_Your assignment_: Let the answer be the lines from the one with "Peer Support (121, 472)" to the end of the entries, copied exactly with both boundary lines kept.

—————

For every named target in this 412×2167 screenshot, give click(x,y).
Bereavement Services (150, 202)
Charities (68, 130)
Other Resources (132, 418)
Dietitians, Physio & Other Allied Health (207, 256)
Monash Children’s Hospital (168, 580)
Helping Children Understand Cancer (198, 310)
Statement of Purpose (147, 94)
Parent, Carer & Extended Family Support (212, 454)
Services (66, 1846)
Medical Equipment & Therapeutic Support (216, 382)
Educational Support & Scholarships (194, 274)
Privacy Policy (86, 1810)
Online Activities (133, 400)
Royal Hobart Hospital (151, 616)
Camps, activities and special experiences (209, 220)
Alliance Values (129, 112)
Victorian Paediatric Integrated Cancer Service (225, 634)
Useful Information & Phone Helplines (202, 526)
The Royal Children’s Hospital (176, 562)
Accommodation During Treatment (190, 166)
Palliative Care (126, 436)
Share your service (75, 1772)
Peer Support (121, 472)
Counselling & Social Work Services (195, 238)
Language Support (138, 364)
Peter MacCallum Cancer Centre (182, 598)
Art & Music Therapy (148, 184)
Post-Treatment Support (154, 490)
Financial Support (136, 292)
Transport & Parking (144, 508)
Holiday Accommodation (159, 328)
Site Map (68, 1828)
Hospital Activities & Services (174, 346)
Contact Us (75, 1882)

—————

_Task answer_:
Peer Support (121, 472)
Counselling & Social Work Services (195, 238)
Language Support (138, 364)
Peter MacCallum Cancer Centre (182, 598)
Art & Music Therapy (148, 184)
Post-Treatment Support (154, 490)
Financial Support (136, 292)
Transport & Parking (144, 508)
Holiday Accommodation (159, 328)
Site Map (68, 1828)
Hospital Activities & Services (174, 346)
Contact Us (75, 1882)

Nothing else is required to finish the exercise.